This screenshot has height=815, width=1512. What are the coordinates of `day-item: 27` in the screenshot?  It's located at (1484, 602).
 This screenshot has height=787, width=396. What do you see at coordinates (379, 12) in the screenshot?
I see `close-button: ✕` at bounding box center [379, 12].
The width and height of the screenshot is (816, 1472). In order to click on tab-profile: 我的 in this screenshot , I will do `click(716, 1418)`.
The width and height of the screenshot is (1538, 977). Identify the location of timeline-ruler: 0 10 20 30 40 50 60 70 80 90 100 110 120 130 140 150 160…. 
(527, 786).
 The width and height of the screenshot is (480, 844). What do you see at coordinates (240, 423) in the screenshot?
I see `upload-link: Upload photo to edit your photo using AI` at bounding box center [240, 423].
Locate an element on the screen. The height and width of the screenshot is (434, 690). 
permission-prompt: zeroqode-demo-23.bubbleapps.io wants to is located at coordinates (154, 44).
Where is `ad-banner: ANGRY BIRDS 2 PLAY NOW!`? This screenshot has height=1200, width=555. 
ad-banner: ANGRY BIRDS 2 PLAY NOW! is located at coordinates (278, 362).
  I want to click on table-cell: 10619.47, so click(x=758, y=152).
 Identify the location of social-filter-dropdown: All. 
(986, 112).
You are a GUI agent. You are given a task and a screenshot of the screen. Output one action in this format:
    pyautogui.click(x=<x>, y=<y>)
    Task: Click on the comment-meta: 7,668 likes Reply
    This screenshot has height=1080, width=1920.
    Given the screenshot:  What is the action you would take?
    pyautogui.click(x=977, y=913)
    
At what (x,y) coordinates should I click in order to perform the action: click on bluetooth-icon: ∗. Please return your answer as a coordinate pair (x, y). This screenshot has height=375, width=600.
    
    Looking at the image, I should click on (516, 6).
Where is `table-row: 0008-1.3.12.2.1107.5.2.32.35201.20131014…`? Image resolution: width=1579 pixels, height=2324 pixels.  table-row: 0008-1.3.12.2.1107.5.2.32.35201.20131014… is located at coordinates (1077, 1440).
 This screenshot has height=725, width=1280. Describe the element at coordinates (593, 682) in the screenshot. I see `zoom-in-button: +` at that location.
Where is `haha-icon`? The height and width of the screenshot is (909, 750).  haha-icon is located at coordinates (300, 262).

++++++

Please reproduce everything in the records from the line containing "I want to click" down to the line containing "pyautogui.click(x=977, y=913)", keeping both of those lines.

**Solved exercise**
  I want to click on table-cell: 10619.47, so click(x=758, y=152).
 Identify the location of social-filter-dropdown: All. 
(986, 112).
You are a GUI agent. You are given a task and a screenshot of the screen. Output one action in this format:
    pyautogui.click(x=<x>, y=<y>)
    Task: Click on the comment-meta: 7,668 likes Reply
    This screenshot has height=1080, width=1920.
    Given the screenshot:  What is the action you would take?
    pyautogui.click(x=977, y=913)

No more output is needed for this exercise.